The time in which the consumer is allowed to withdraw is 14 calendar days. This time begins:
- for the delivery of goods, on the day when the consumer, or someone designated by the consumer, receives the goods – i.e. physically takes possession of the goods;
- for services, from the date of conclusion of the contract;
- for supply of water, gas, or electricity not packaged in limited-volume containers or specific quantity, on the day of the conclusion of the contract;
- for urban heating services, on the day of the conclusion of the contract;
- for digital content not provided on a physical medium, on the day of the conclusion of the contract.
Specifics concerning timescales regarding delivery of goods:
- if several products are ordered in a single order and must be delivered separately, the time begins running upon receipt of the last product;
- if the product is delivered in batches or in separate parts, the time begins running upon receipt of the last batch or item;
- when it is a matter of a regular delivery of goods over the course of a given time period, the time begins running from receipt of the first article.
It should be noted that if the professional does not inform the consumer that they have a withdrawal period (specifying the conditions, time and methods of execution of the right to withdraw), the right remains in force for 12 months, starting from when the initial time period should have expired. If, during the 12-month time period, the professional informs the consumer of their right to withdraw (including the conditions, timescale and methods of exercising that right), it is then reduced to 14 days starting from the day of receipt of this information.
If the last day of the time period is not a working day, it is extended until the next working day.

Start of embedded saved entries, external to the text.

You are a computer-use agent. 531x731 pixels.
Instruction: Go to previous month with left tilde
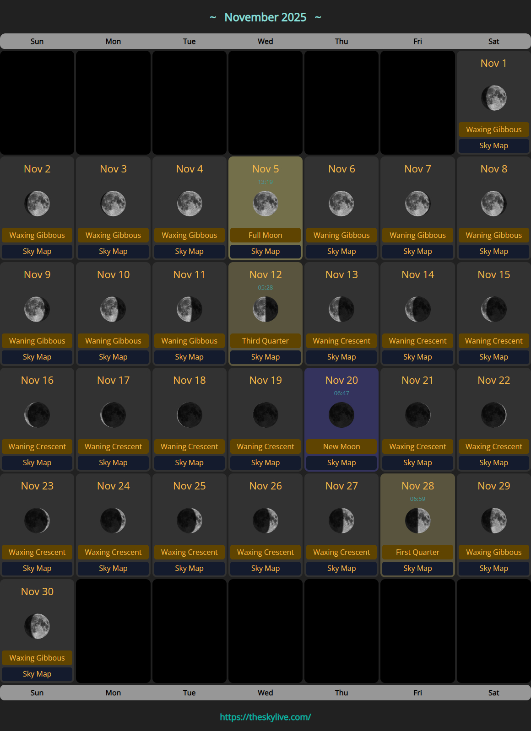pos(213,17)
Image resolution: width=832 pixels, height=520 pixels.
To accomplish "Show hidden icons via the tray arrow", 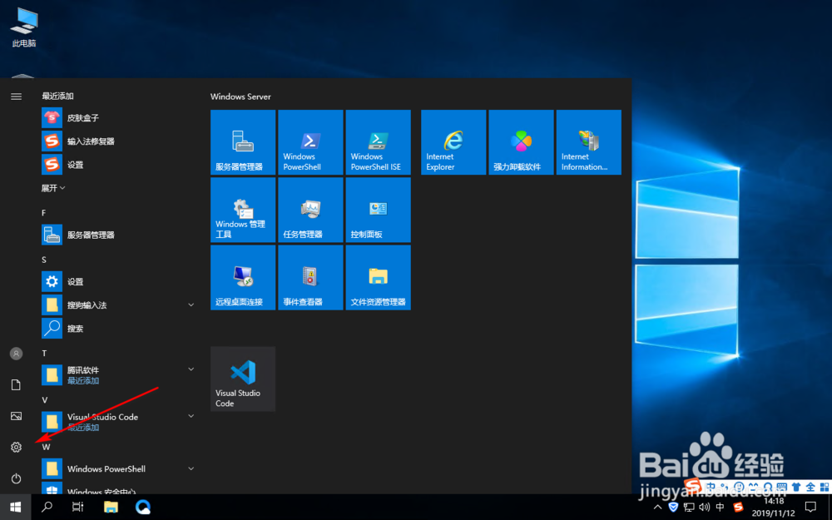I will point(657,507).
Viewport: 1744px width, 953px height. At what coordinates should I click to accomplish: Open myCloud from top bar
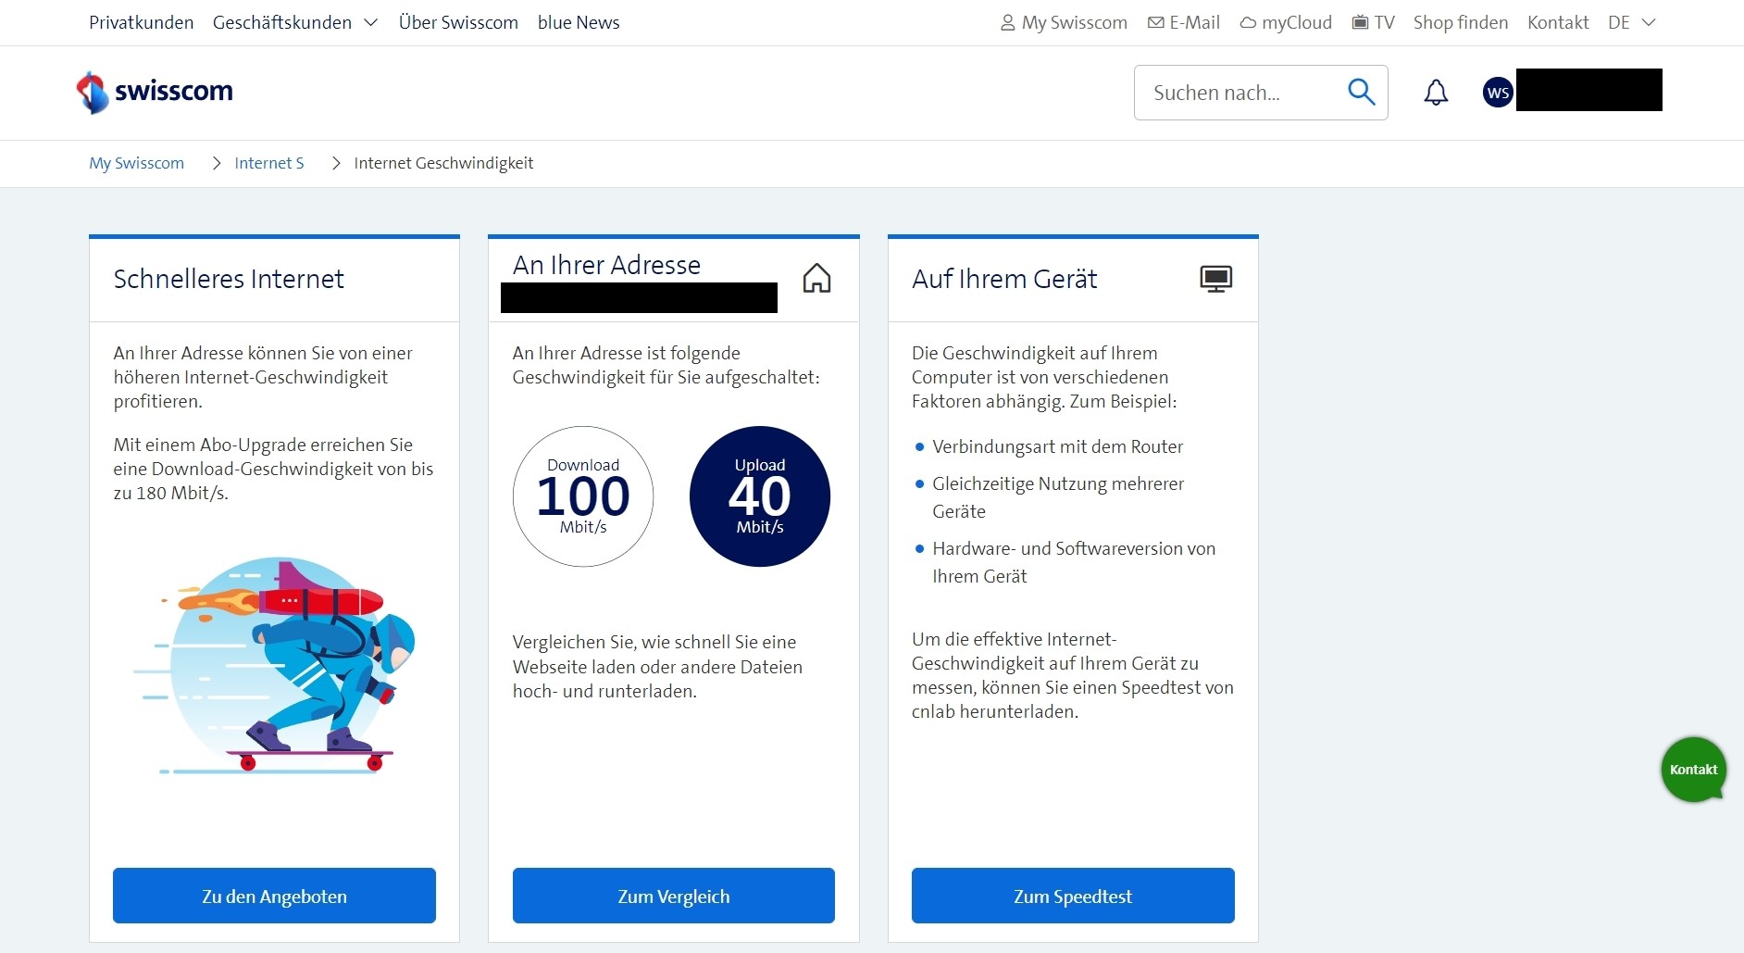[x=1286, y=22]
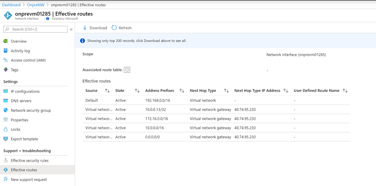This screenshot has height=186, width=376.
Task: Open the IP configurations page
Action: click(x=25, y=91)
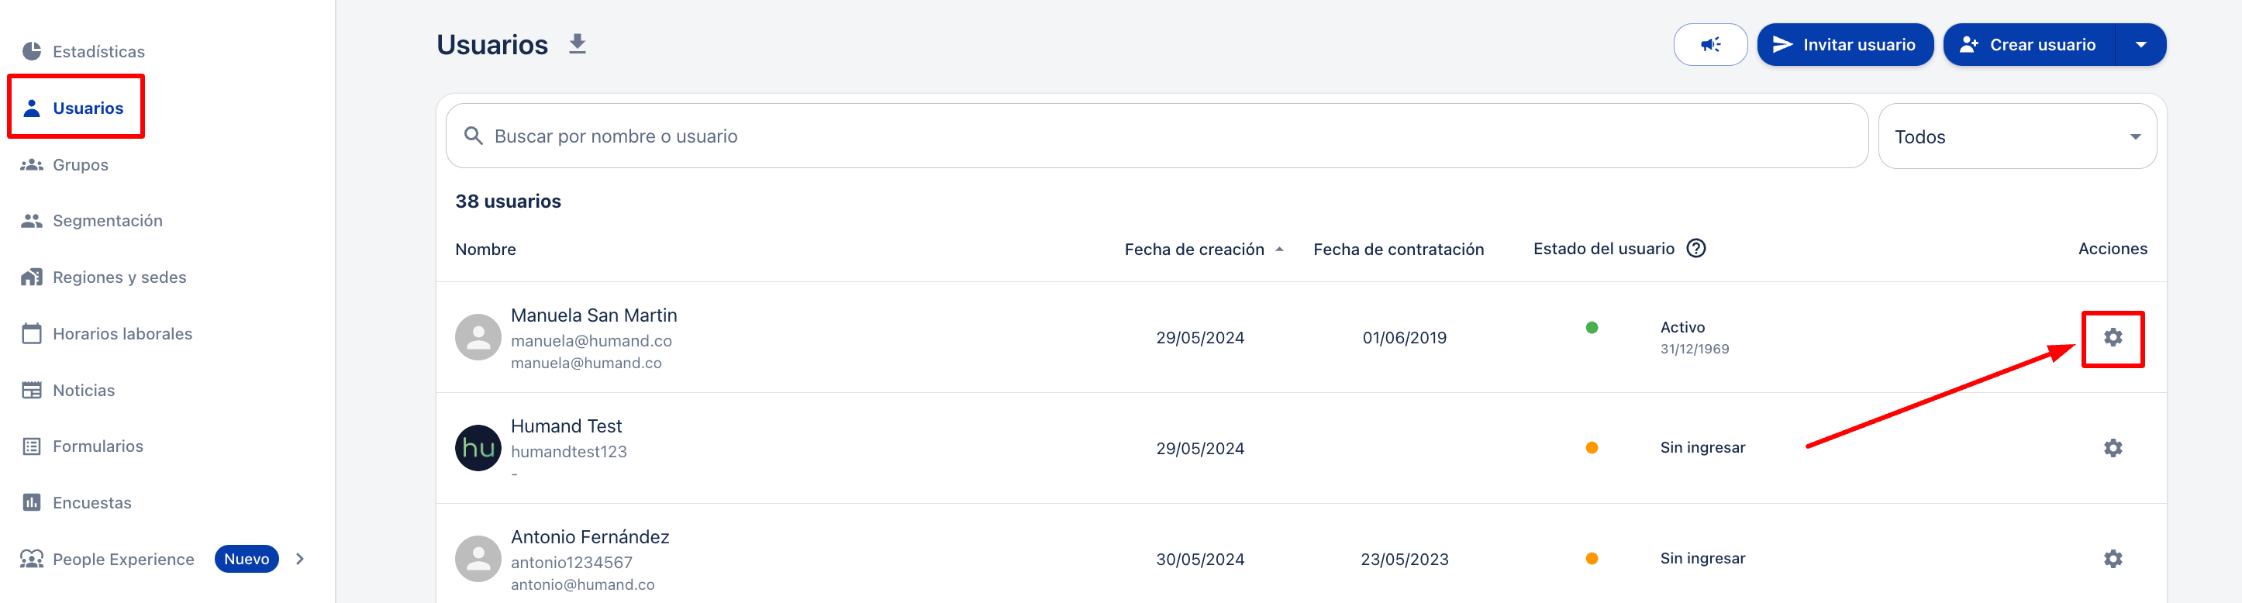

The right to withdraw must be respected when the consumer notifies the professional of their decision to withdraw within 14 days, the starting point of which may vary from case to case:
- for service contracts, on the day of the conclusion of the contract;
- for sales contracts, on the day when the consumer, or a third party other than the transporter and designated by the consumer, physically takes possession of the goods, or:
- in the case of multiple goods ordered by the consumer in a single order and delivered separately, on the day when the consumer, or third party other than the transporter and designated by the consumer, physically takes possession of the goods;
- in the case of delivery of goods in batches or multiple parts, on the day when the consumer, or third party other than the transporter and designated by the consumer, physically takes possession of the last batch or article;
- in the case of contracts involving regular delivery of goods over a specific period of time, on the day when the consumer, or a third party other than the transporter and designated by the consumer, physically takes possession of the goods;
- for contracts for supply of water, gas or electricity not packaged in limited-volume containers or in a specific quantity, and for urban heating and digital content not provided on a physical medium, on the day of the conclusion of the contract.

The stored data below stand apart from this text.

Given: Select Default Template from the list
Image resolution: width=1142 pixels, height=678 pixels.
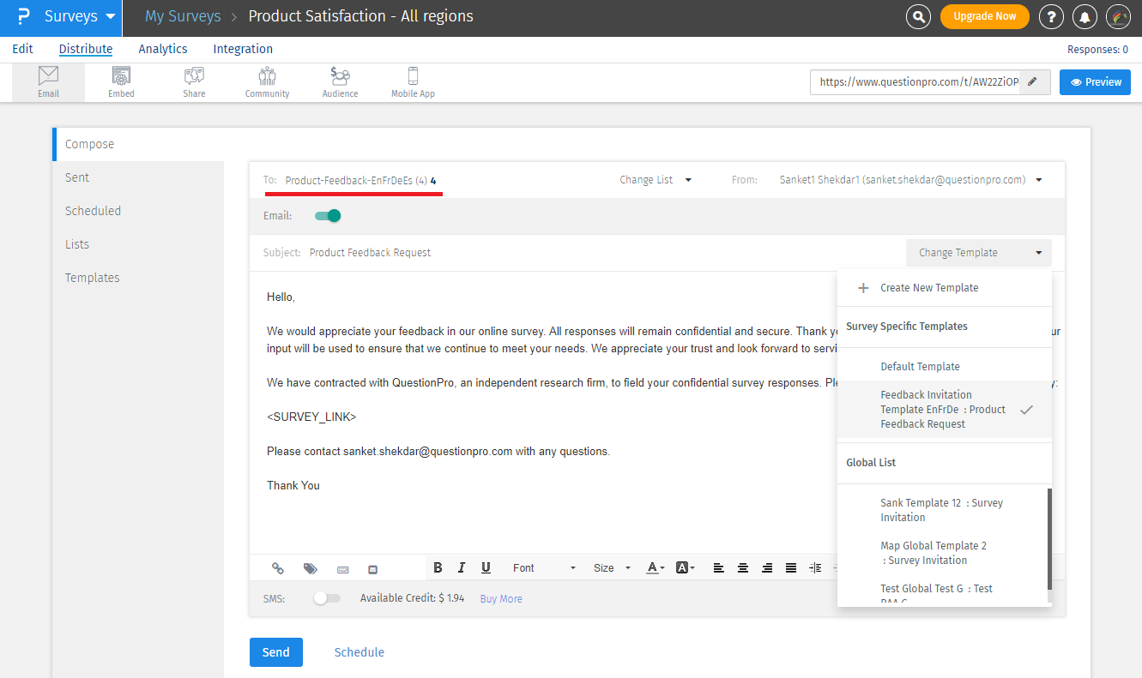Looking at the screenshot, I should point(920,366).
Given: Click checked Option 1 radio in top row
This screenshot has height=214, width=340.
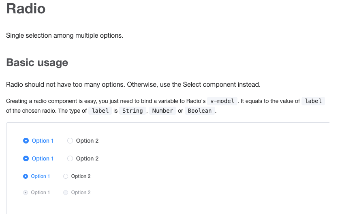Looking at the screenshot, I should coord(26,141).
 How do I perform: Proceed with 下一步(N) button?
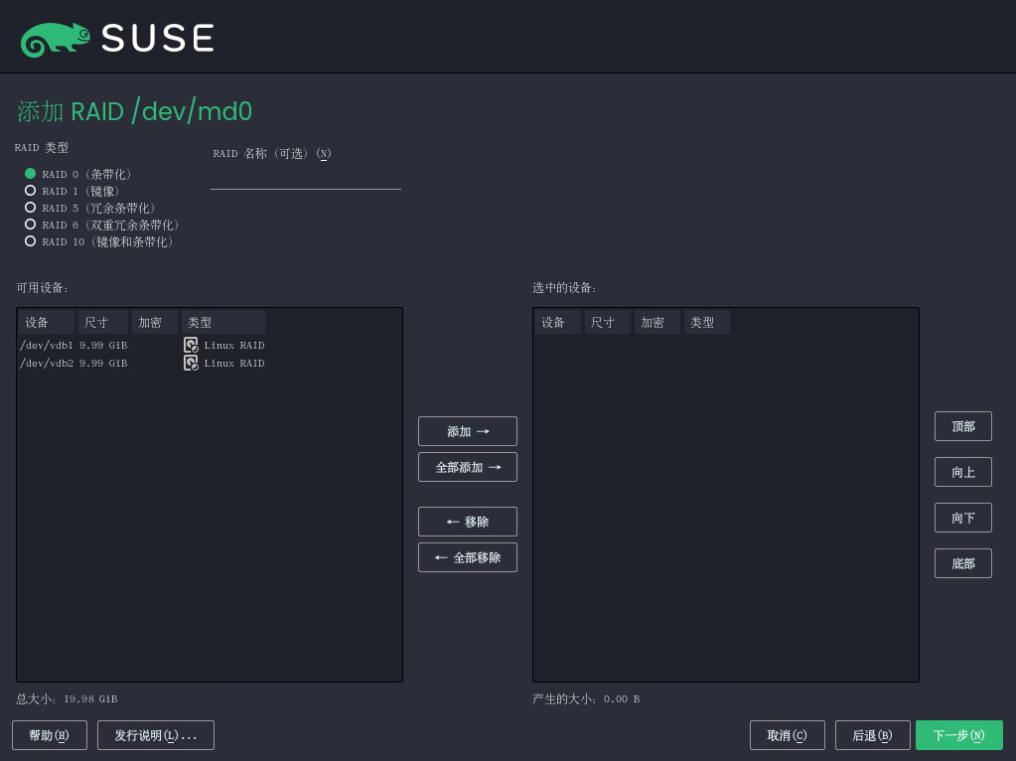[958, 735]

The consumer does not need to wait for delivery of the goods to exercise their right to withdraw. That is, they may withdraw at any point after the conclusion of the sales contract. There is no need to provide any justification. The only expenses that may be charged to the consumer due to the exercise of their right to withdraw are direct costs for the return of the goods.
How to proceed
Notice of withdrawal
The consumer may inform the professional of the fact that they wish to withdraw from the contract either orally or in writing. Consumers do not need to provide any reason for their decision to withdraw.
As the consumer must be able to show proof that they have decided to withdraw, it is advisable to express that decision in writing, providing notice by registered mail with acknowledgement of receipt. The consumer may, in this case, send the following to the professional:
- the duly completed standard form that the professional must provide to them or;
- another declaration in which they clearly express their decision to withdraw from contract.

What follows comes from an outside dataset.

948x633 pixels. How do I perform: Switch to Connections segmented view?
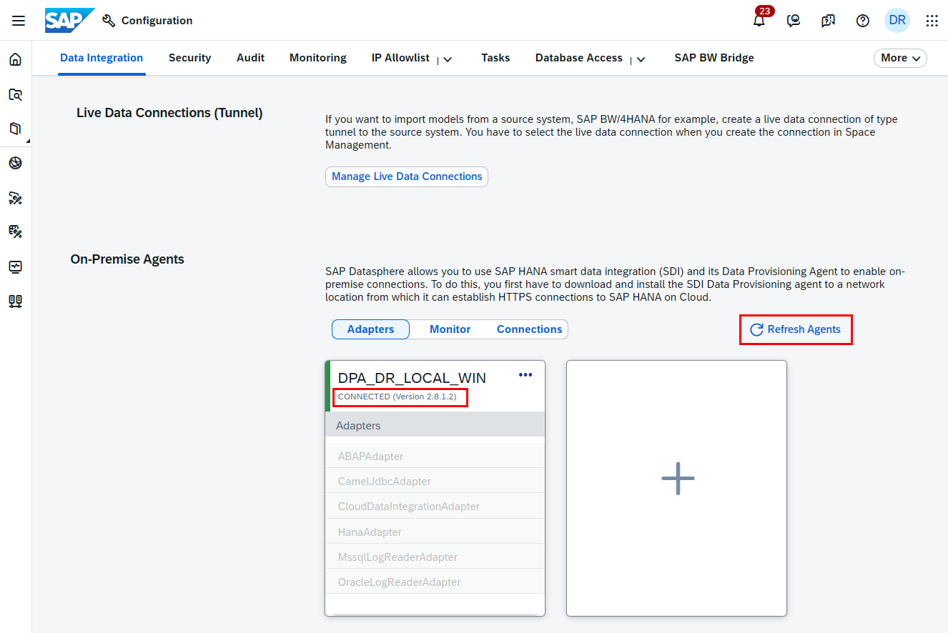[529, 329]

The professional may also, on their website, provide the consumer with the option of completing and sending a withdrawal declaration online. The professional must then immediately acknowledge receipt of the consumer's withdrawal notice by way of a receipt on a durable medium.
Effects of the withdrawal on the contract
If the consumer withdraws, the parties' obligations stipulated in the contract become null and void. Thus, the consumer has no further obligation to pay the agreed price, and the professional is no longer required to deliver the goods or provide the service.
If the price of the goods or services is entirely or partially covered by credit granted to the consumer by the professional or a third party, based on an agreement between that third party and the professional, the withdrawal automatically entails termination of the credit agreement without penalty.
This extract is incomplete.